Does the federal Atomic Energy Act pre-empt a state-law tort claim for punitive damages awarded for injuries arising from the escape of plutonium from a federally licensed nuclear facility?


Opinions:

Majority - Justice White

No. The federal Atomic Energy Act does not pre-empt a state-law award of punitive damages for injuries caused by nuclear incidents. Congress did not intend for the federal government's exclusive authority over nuclear safety regulation to strip away traditional state tort remedies available to those injured by nuclear hazards. The legislative history of the Price-Anderson Act, which established a federal indemnification scheme for nuclear accidents, demonstrates that Congress assumed state-law remedies would remain available. Because punitive damages are a traditional element of state tort law, and Congress has not expressly forbidden them, they are not pre-empted. While there is tension between exclusive federal safety regulation and state-imposed liability, Congress intended to tolerate this tension.


Dissenting - Justice Blackmun

Yes. The federal Atomic Energy Act pre-empts a state-law award of punitive damages. The purpose of punitive damages is to regulate conduct by punishing and deterring, which falls squarely within the field of nuclear safety that this Court previously held is exclusively occupied by the federal government. While compensatory damages are permissible because their purpose is to compensate victims—an area not federally occupied—punitive damages allow a state jury to impose a safety standard that may be more stringent than the federal one, directly conflicting with the NRC's exclusive regulatory authority. This creates an impermissible dual regulation scheme that pre-emption is designed to prevent.


Dissenting - Justice Powell

Yes. The federal Atomic Energy Act pre-empts a state-law award of punitive damages. Punitive damages are regulatory, not compensatory, in nature.
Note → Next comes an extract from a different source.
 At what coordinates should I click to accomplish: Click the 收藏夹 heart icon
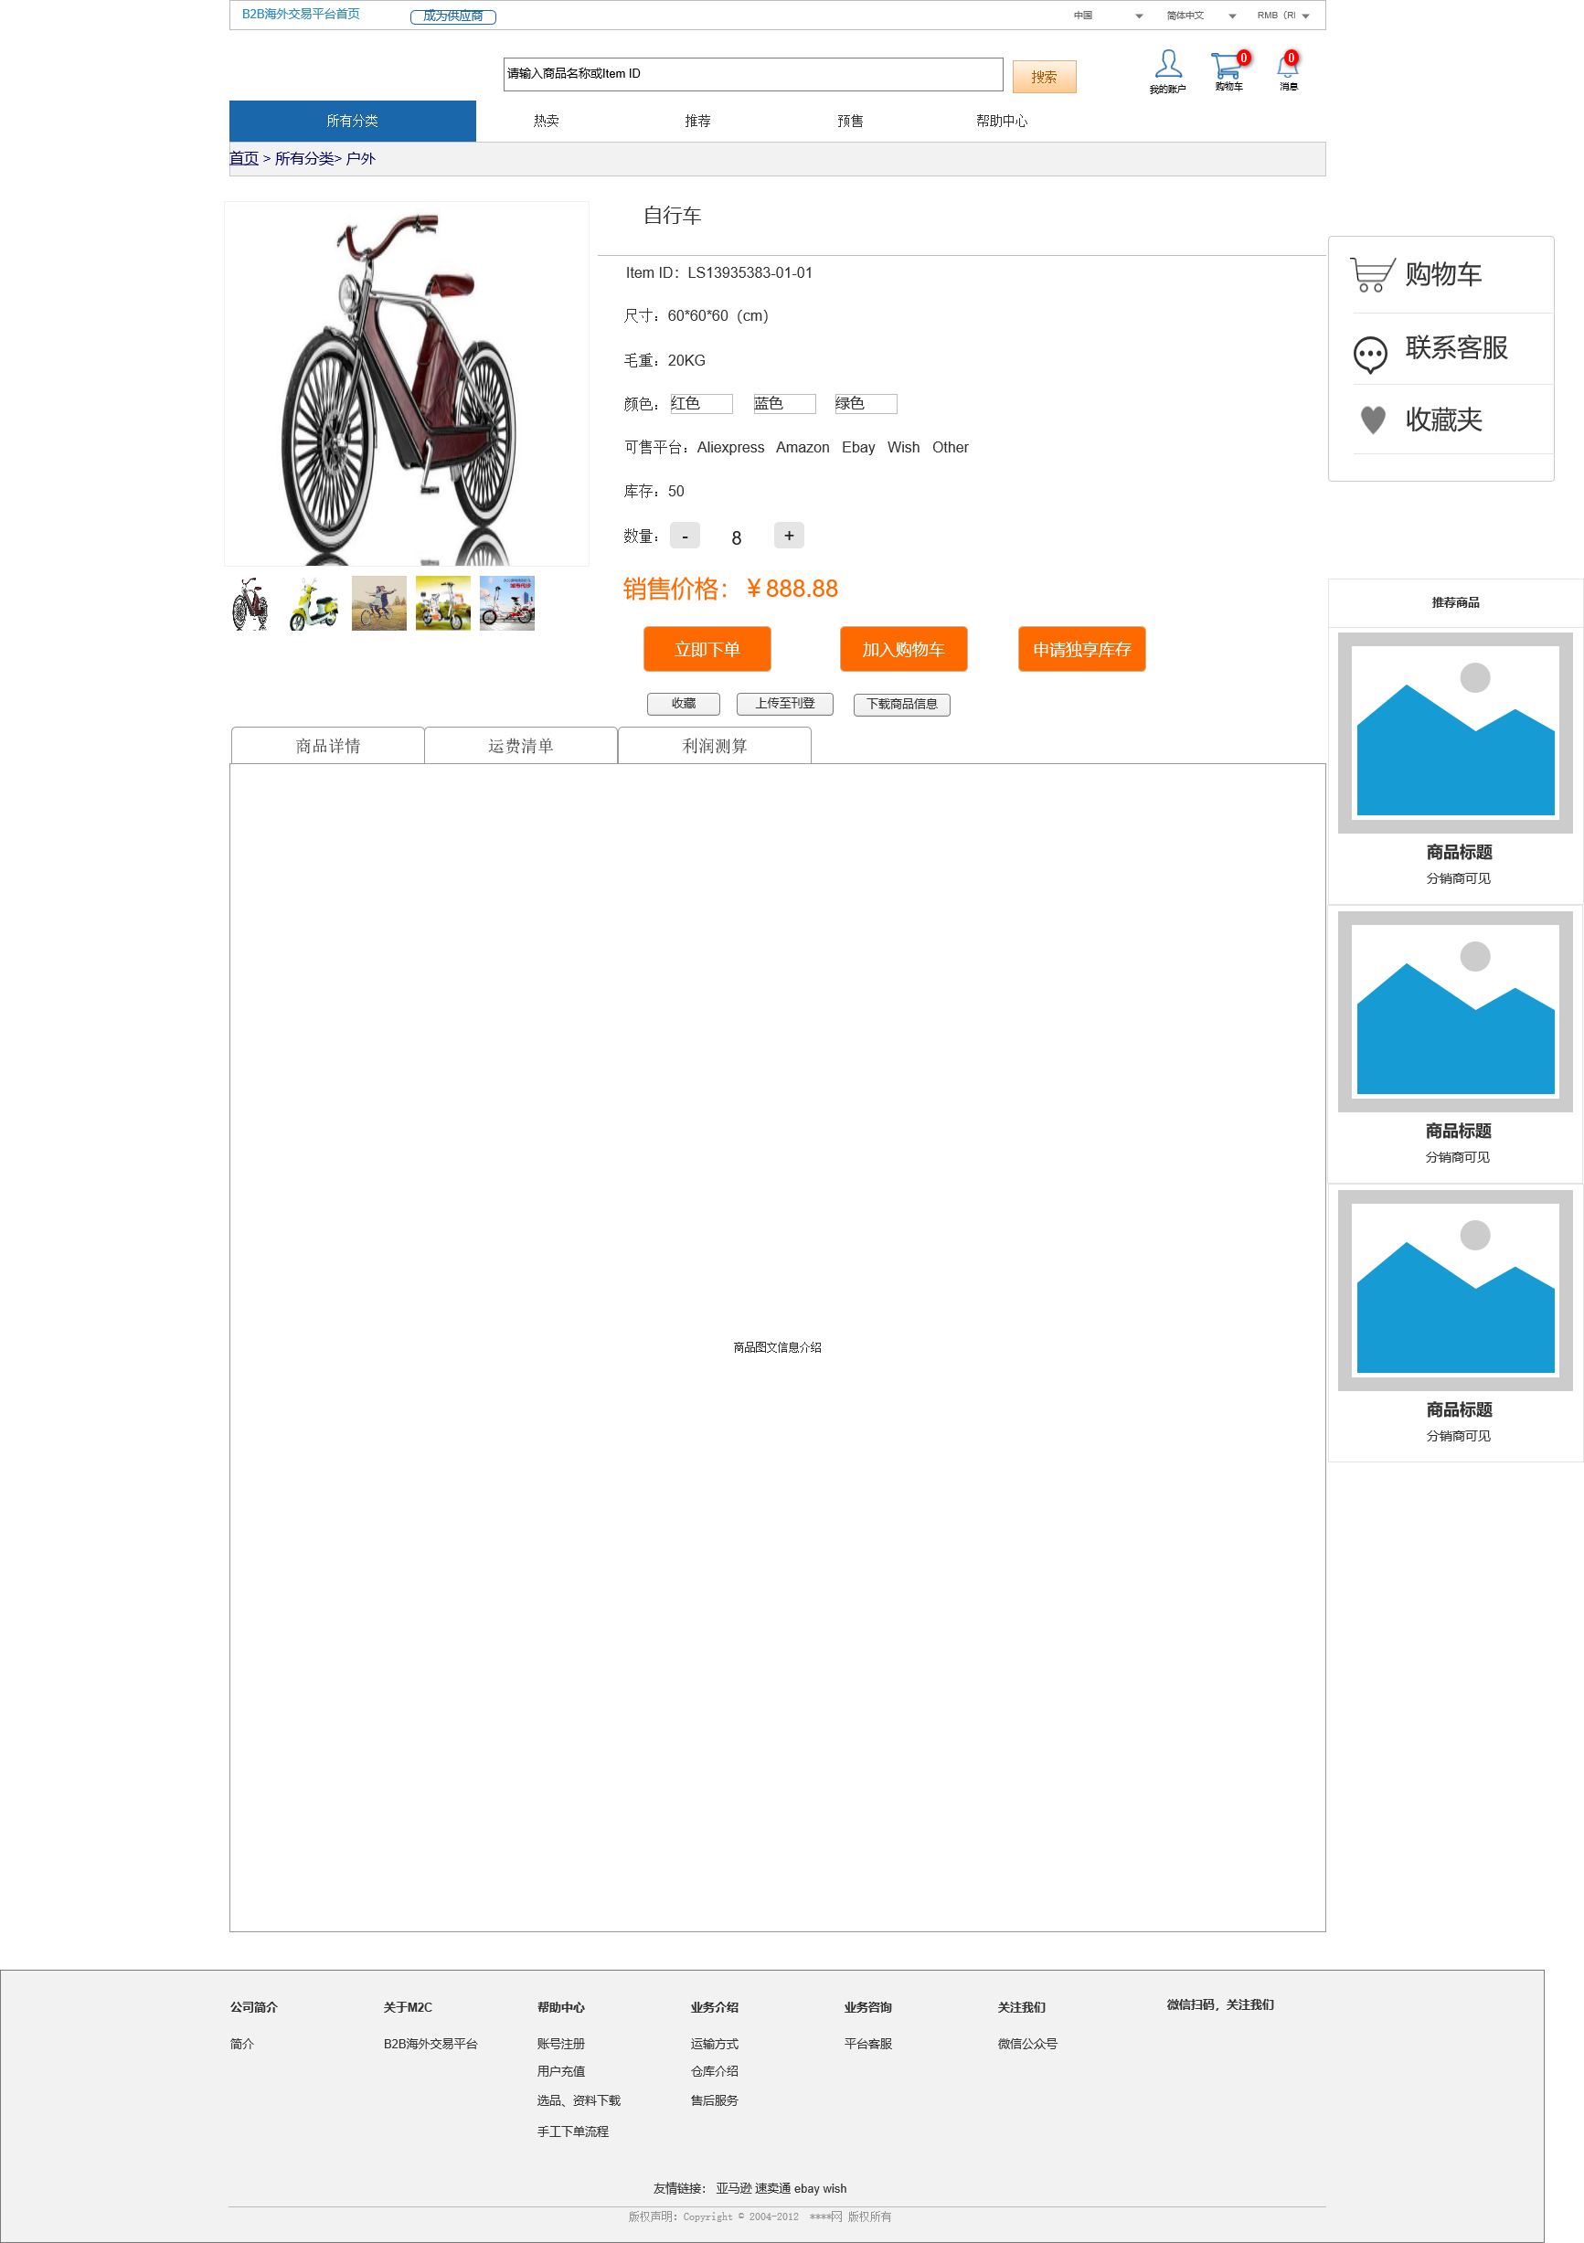[x=1373, y=420]
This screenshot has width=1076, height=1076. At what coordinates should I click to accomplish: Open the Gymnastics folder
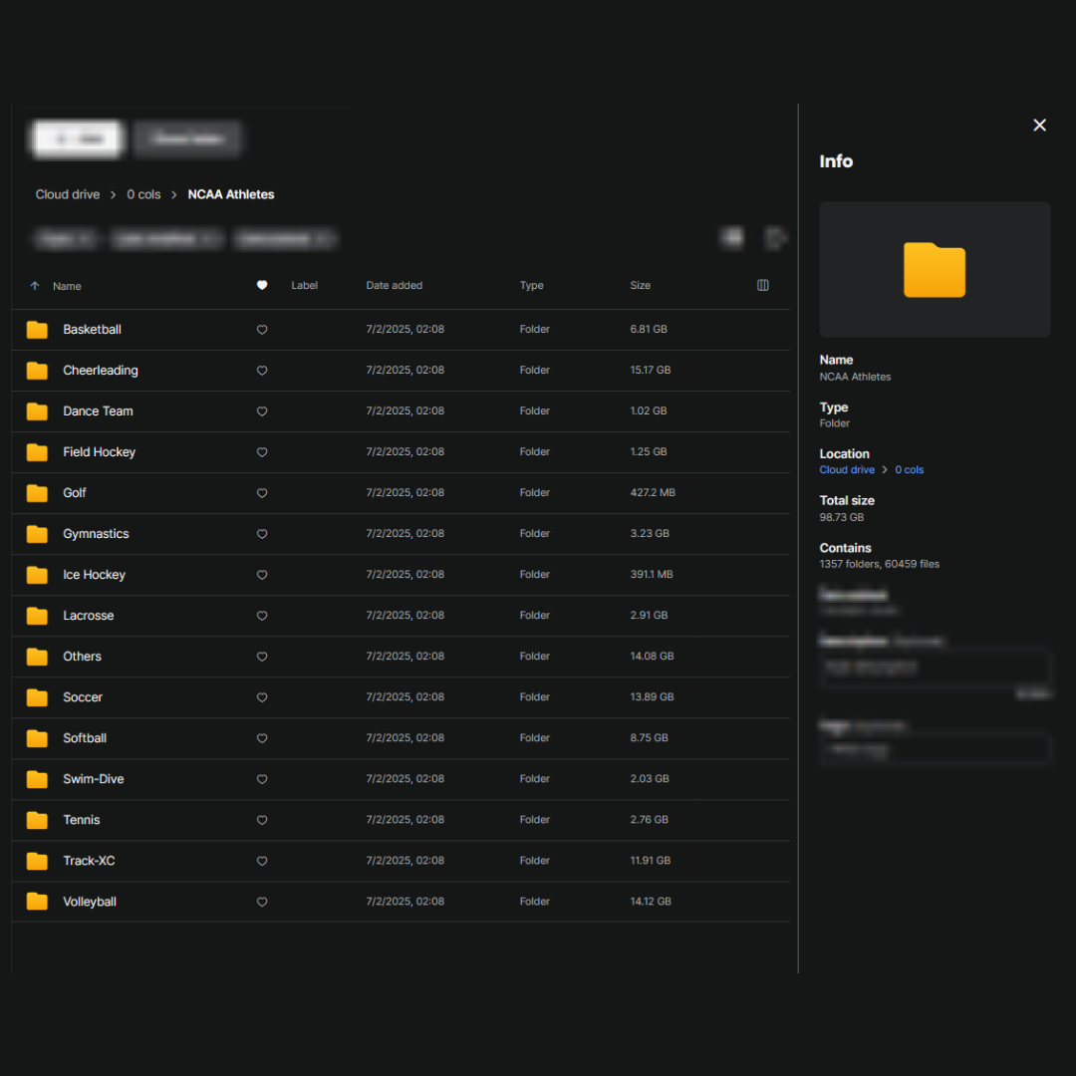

Allowing lay juries to impose enormous penalties based on their own judgments about nuclear safety directly undermines the comprehensive federal regulatory scheme entrusted to an expert agency, the NRC. This decision effectively authorizes juries to act as unauthorized regulators, second-guessing the complex, technical safety standards established by federal experts. The NRC investigated the Silkwood incident and found no significant violation worthy of punishment, yet a jury was permitted to impose a $10 million penalty, which conflicts with the fundamental concept of uniform federal control over nuclear safety.



Analysis:

This decision significantly clarifies the scope of federal pre-emption under the Atomic Energy Act, establishing that federal occupation of the nuclear safety field does not displace state tort remedies for injured individuals. The ruling creates a dual system of accountability where nuclear operators are subject to both federal safety regulations and the deterrent effect of state punitive damage awards. This holding has broad implications for other heavily regulated industries, suggesting that compliance with federal safety standards may not be a complete shield against substantial state-law punitive damages for conduct that a jury finds to be reckless or grossly negligent.